(Saved entries)
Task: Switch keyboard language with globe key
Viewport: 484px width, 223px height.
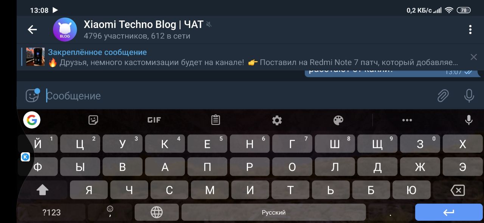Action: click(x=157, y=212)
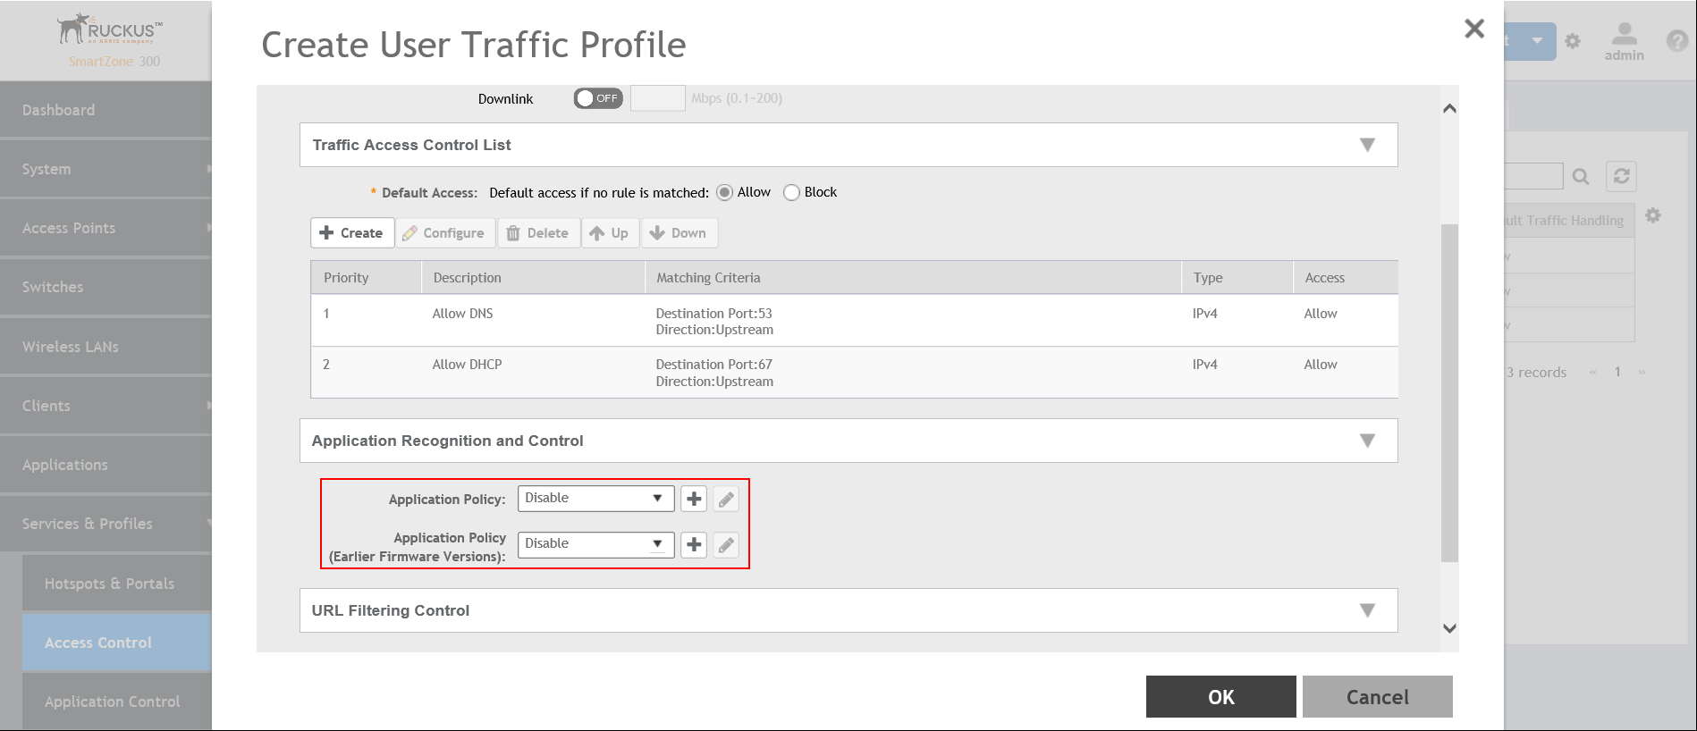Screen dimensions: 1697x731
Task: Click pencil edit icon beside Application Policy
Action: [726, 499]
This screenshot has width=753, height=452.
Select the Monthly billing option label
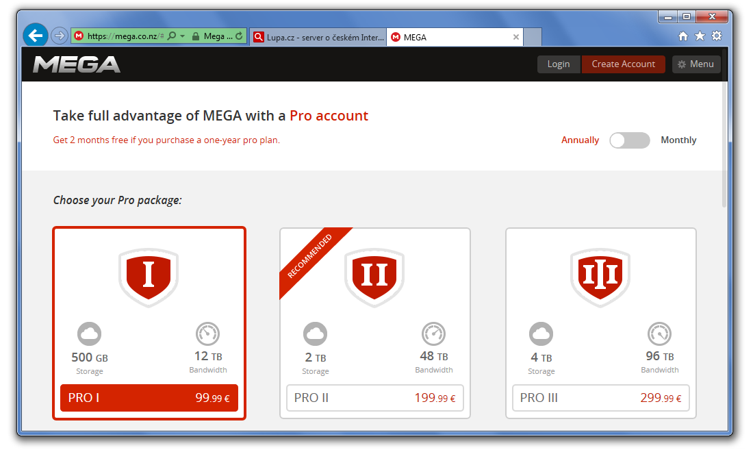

* * *

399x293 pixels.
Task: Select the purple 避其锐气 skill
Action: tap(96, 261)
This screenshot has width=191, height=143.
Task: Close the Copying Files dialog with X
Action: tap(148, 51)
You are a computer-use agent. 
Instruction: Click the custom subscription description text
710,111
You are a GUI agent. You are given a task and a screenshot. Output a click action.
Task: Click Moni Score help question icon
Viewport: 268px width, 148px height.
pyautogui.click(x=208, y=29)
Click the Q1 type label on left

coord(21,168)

Problem description →
What belongs in the answer is each line above from the line with "Viewport: 484px width, 223px height." to the line with "Select the Monthly billing option label", inclusive, reproduced exactly and free of pictures.

Solution to the exercise →
Viewport: 484px width, 223px height.
Action: click(x=157, y=212)
Screen dimensions: 1697x731
Task: Click pencil edit icon beside Application Policy
Action: [726, 499]
This screenshot has width=753, height=452.
Select the Monthly billing option label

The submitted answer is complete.